Tugas Tertulis:
#1 Dalam kutipan tentang Tari Sakera dan Marlena, siapa nama guru yang mengajari Sakera pencak silat?
#2 Tolong tuliskan ulang tanpa perubahan bagian dari kutipan tentang Tari Sakera dan Marlena, dimulai dengan "TARI SAKERA DAN MARLENA SEBAGAI" dan berlanjut hingga "dalam atikel ini.".

Kutipan Dokumen:
☆ ☆ ☆

Rabu, 18 September 2013

TARI SAKERA DAN MARLENA



TARI SAKERA DAN MARLENA SEBAGAI KEBUDAYAAN MADURA YANG BERKEMBANG DI MALANG

Abstrak:
Kebudayaan adalah keseluruhan sistem gagasan, tindakan, dan hasil karya manusia dalam kehidupan masyarakat yang dijadikan milik diri manusia dengan belajar (koentjoroningrat:2009). Di manapun ada manusia disitulah juga terdapat kebudayaan. Tidak terkecuali kebudayaan Madura yang sebenarnya jika ditelusuri tokoh yang ada didalamnya tidak lahir asli dari Madura melainkan lahir di Kota Pasuruan namun  masih berdarah Madura. Hal inilah yang  jadi bahan kajian dalam atikel ini.
Kata kunci: Kebudayaan Madura, tari sakera dan marlena, Tumpang Malang

1. Sejarah Tarian Sakera dan Marlena
Sebenarnya Sadiman atau yang lebih dikenal Sakerah alias Sakera adalah Pahlawan (bela bangsa) dari Bangil Pasuruan. Dia adalah pegawai disalah satu pabrik gula di Pasuruan yang mempunyai keahlian pencak silat dari gurunya yang bernama Haji Asik. Dengan keahlianya tersebut Sakera menentang Pemerintahan Belanda yang saat itu sedang menjajah Nusantara. Karena Sakera menentang Pemerintahan Belanda akhirnya sakera dituduh mengkorupsi sejumlah uang sehingga dia dipenjara selama 3 bulan, namun ada versi lain yang mengatakan bahwa Sakera masuk penjara dikarenakan membunuh seseorang bernama Markus. Selama di penjara, sakera diberi iming-iming sejumlah uang agar dia mau menjadi sekutu Belanda. Setelah bebas Sakera menagih uang yang dijanjikan oleh Belanda, namun tentara Belanda malah menodongkan peluru kepadanya. Sakerapun tidak terima dengan hal tersebut sehingga dia membunuh tentara Belanda dan akhirnya dia dipenjara untuk yang kedua kalinya selama 15 tahun. Sungguh mengenaskan nasib pahlawan dari Pasuruan ini.

☆ ☆ ☆

Entri yang Diekstrak:

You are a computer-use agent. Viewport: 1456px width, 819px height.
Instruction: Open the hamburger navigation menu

☆ ☆ ☆

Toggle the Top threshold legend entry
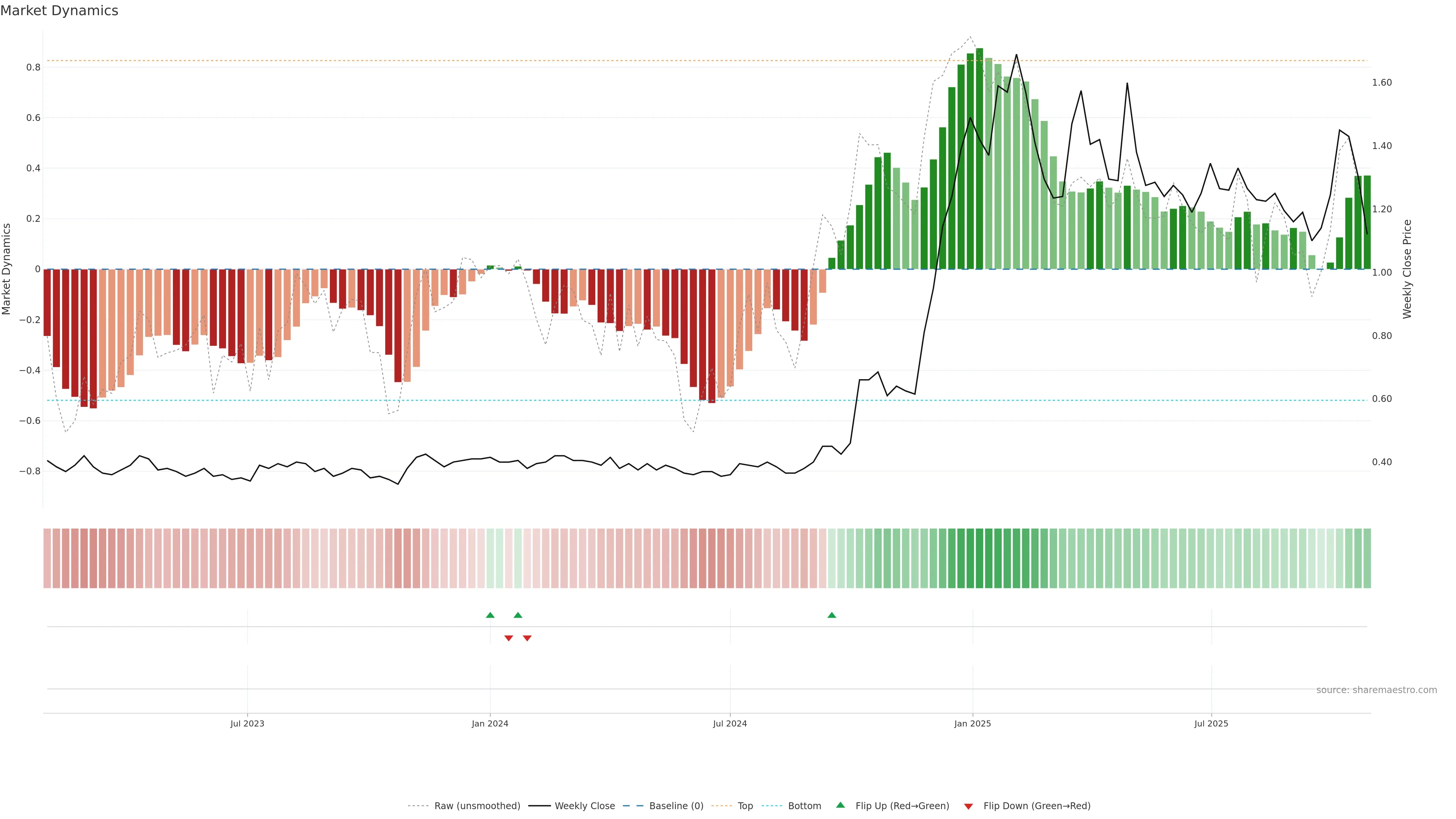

☆ ☆ ☆

Hasil:
#1 Haji Asik.

#2
TARI SAKERA DAN MARLENA SEBAGAI KEBUDAYAAN MADURA YANG BERKEMBANG DI MALANG

Abstrak:
Kebudayaan adalah keseluruhan sistem gagasan, tindakan, dan hasil karya manusia dalam kehidupan masyarakat yang dijadikan milik diri manusia dengan belajar (koentjoroningrat:2009). Di manapun ada manusia disitulah juga terdapat kebudayaan. Tidak terkecuali kebudayaan Madura yang sebenarnya jika ditelusuri tokoh yang ada didalamnya tidak lahir asli dari Madura melainkan lahir di Kota Pasuruan namun  masih berdarah Madura. Hal inilah yang  jadi bahan kajian dalam atikel ini.